The big tent glows like a dim lamp, luminous yellow in the dark. The cliff face is black and still. From the forest comes a weird yipping yodel. Some sort of mutant wolves, no doubt. Roger shakes his head. Long ago any landscape exhilarated him; he was in love with the planet. Now the immense cliff seems to hang over him like his life, his past, obliterating the sky, blocking off any progress westward. The depression he feels is so crushing that he almost sits on the meadow grass, to plunge his face in his hands; but others will be leaving the tent. Again, that mournful yowling: the planet, crying out Mars is gone! Mars is gone! Ow-ooooooooooo!
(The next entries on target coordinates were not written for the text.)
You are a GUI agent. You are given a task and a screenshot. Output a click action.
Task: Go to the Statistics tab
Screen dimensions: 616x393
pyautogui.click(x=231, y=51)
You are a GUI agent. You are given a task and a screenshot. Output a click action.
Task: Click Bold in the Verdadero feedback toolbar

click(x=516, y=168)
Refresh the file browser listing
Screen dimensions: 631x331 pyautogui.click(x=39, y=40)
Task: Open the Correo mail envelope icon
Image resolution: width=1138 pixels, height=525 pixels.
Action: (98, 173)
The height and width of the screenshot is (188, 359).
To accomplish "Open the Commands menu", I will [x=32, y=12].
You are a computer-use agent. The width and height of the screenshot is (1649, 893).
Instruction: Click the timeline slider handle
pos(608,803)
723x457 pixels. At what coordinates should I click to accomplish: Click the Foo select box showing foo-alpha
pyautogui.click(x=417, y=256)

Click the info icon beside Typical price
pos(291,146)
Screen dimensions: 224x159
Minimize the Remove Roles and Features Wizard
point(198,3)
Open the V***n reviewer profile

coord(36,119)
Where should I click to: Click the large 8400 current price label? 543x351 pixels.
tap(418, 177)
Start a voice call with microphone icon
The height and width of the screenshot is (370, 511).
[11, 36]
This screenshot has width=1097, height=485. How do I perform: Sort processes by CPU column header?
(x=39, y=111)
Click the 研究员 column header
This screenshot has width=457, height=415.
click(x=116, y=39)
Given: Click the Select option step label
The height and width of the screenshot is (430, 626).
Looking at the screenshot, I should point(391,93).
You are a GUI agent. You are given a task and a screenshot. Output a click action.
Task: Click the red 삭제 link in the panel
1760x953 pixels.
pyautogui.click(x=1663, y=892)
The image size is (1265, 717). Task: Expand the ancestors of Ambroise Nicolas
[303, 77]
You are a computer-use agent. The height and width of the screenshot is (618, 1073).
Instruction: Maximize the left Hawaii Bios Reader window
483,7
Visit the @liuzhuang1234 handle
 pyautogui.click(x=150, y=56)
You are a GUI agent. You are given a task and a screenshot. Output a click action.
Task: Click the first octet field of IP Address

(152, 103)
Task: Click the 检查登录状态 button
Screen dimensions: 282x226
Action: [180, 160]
Homeless, the old man goes to sleep in a car.
But as always, insomnia takes its share of the night. Roger lies in the narrow bed, his body relaxed, his consciousness bouncing helplessly through scenes from his life. Insomnia, memory: Some of his doctors have told him there is a correlation between the two. Certainly for him the hours of insomniac awareness and half sleep are memory’s playground, and no matter what he does to fill the time between lying down and falling asleep (like reading to exhaustion, or scratching notes), tyrannical memory will have its hour.
This night he remembers all the nights in Burroughs. All the opponents, all the compromises. The Chairman handing him the order to dam and flood Coprates Chasma, with his little smile and flourish, the touch of hidden sadism. The open dislike from Noyova, that evening years before, after the Chairman’s appointments: “The reds are finished, Clayborne. You shouldn’t be holding office—you are the leader of a dead party.” Looking at the Chairman’s dam-construction bill and thinking of Coprates the way it had been in the previous century, when he had explored it, it occurred to him that ninety percent of what he had done in office, he did to stay in a position to be able to do anything. That was what it meant to work in government. Or was it a higher percentage? What had he really done to preserve the planet? Certain bills balked before they began, certain development projects delayed; all he had done was resist the doings of others. Without much success. And it could even be said that walking out on the Chairman and his “coalition” cabinet was only another gesture, another defeat.
He recalls his first day in office. A morning on the polar plains. A day in Burroughs, in the park. In the Cabinet office, arguing with Noyova. And on it will go, for another hour or more, scene after scene until the memories become fragmented and dreamlike, spliced together surrealistically, stepping outside the realm of memory into sleep.
There are topographies of the spirit, and this is one of them.
Dawn on Mars. First the plum sky, punctuated by a diamond pattern of four dawn mirrors that orbit overhead and direct a little more of Sol’s light to the planet. Flocks of black choughs caw sleepily as they flap and glide out over the talus slope to begin the day’s hunt for food. Snow pigeons coo in the branches of a grove of tawny birch. Up in the talus, a clatter of rocks; three Dall sheep are looking surprised to see the base-camp meadow occupied. Sparrows flit overhead.
Roger, up early with a headache, observes all the stirring wildlife indifferently. He hikes up into the broken rock of the talus to get clear of it. The upper rim of the escarpment is struck by the light of the rising sun, and now there is a strip of ruddy gold overhead, bathing all the shadowed slope below in reflected sunlight. The dawn mirrors look dim in the clear violet sky. Colors appear in the tufts of flowers scattered through the rock, and the green juniper needles glow. The band of lit cliff quickly grows; even in full light the upper slopes look sheer and blank. But that is the effect of distance and foreshortening. Lower on the face, crack systems look like brown rain stains, and the wall is rough-looking, a good sign. The upper slopes, when they get high enough, will reveal their own irregularities.